Give the records again word for word. Leave every picture out.

Start of Block

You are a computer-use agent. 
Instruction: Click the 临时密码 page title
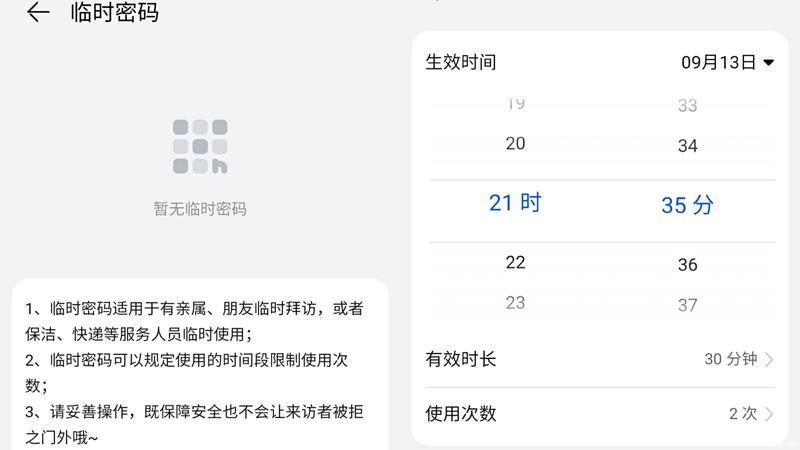click(x=115, y=12)
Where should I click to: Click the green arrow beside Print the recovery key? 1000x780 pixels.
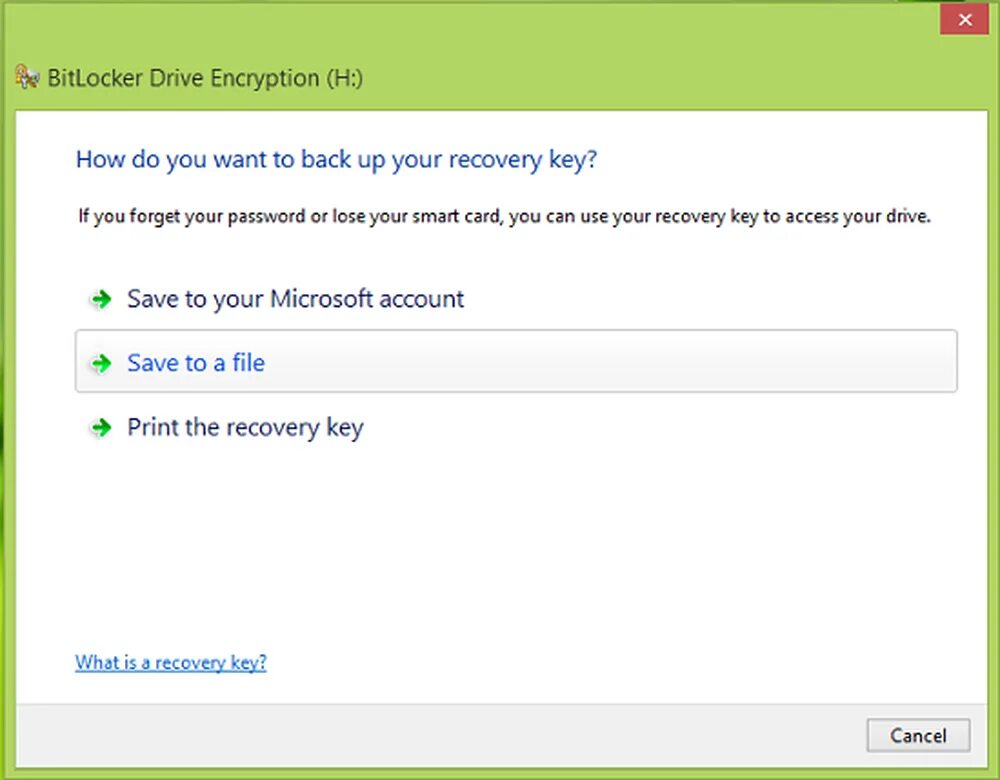99,428
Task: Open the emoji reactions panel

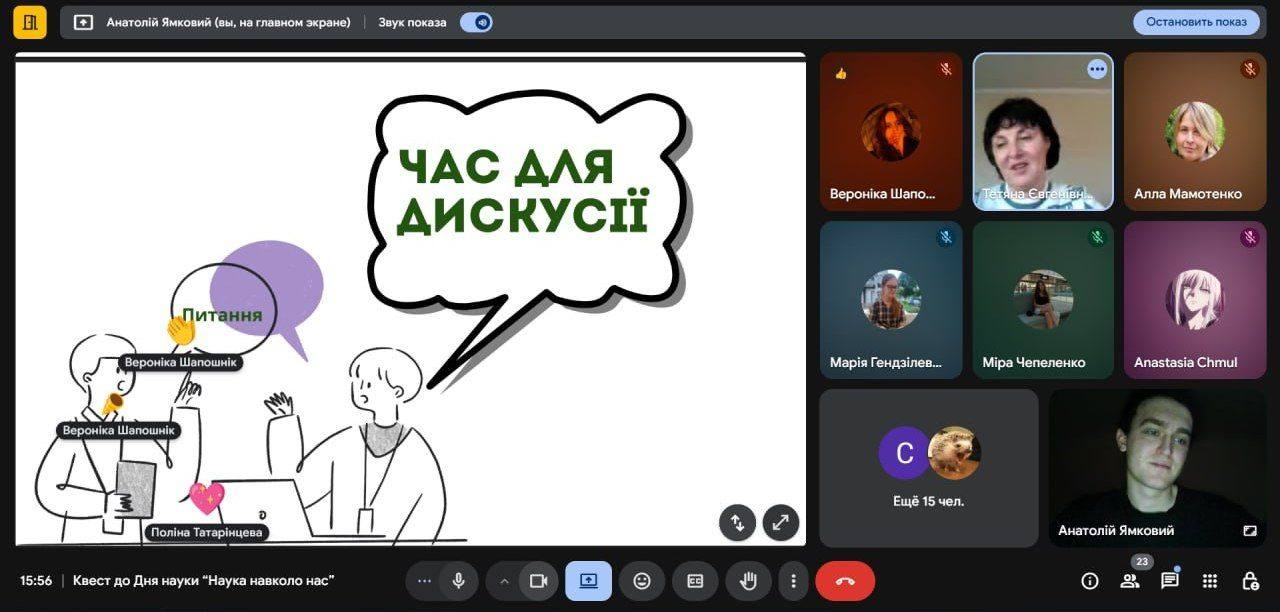Action: [x=642, y=581]
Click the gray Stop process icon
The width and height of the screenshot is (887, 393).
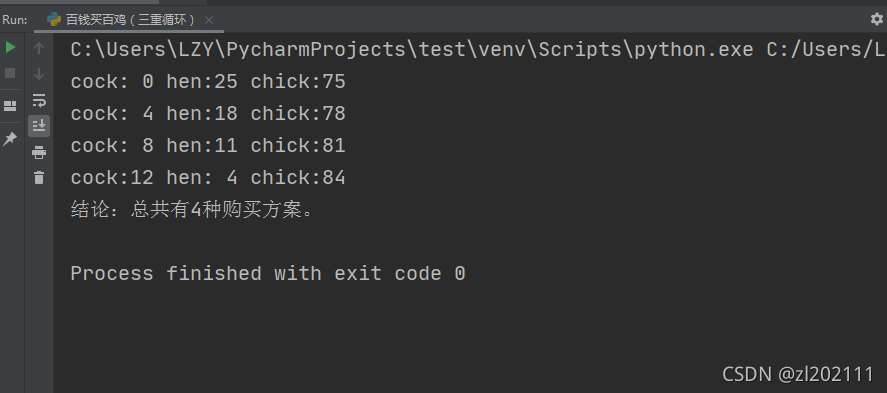10,73
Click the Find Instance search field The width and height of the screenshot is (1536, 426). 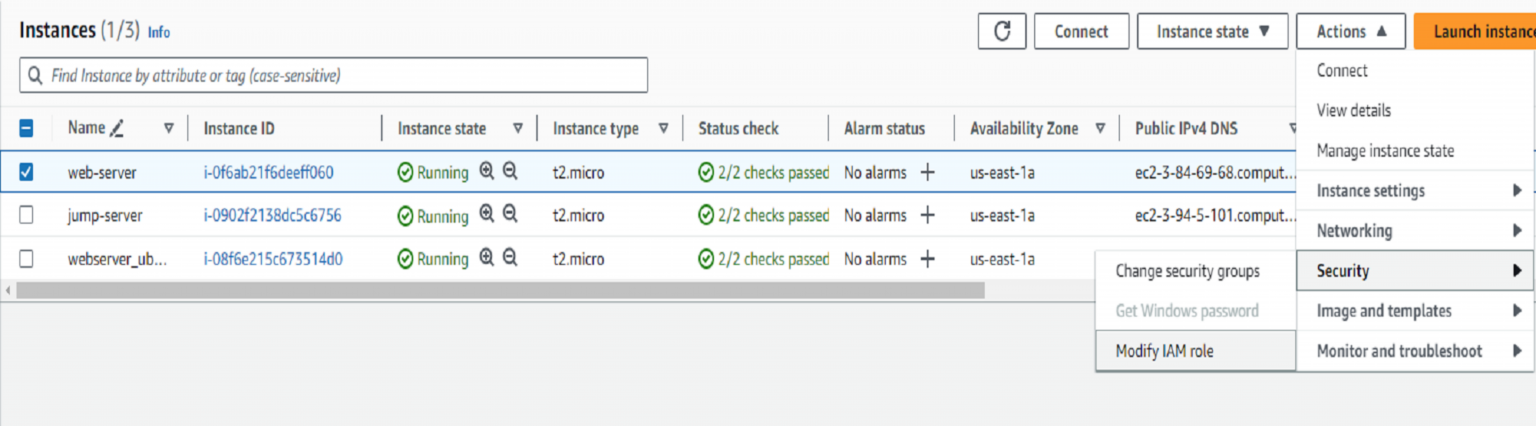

End of Block

RESULT OF THIS EXERCISE:
You are a computer-use agent. 
Instruction: Click the 临时密码 page title
click(x=115, y=12)
Where should I click to: Click the green arrow beside Print the recovery key? 1000x780 pixels.
99,428
Task: Open the emoji reactions panel

Action: [x=642, y=581]
Click the gray Stop process icon
The width and height of the screenshot is (887, 393).
10,73
Click the Find Instance search field The width and height of the screenshot is (1536, 426). 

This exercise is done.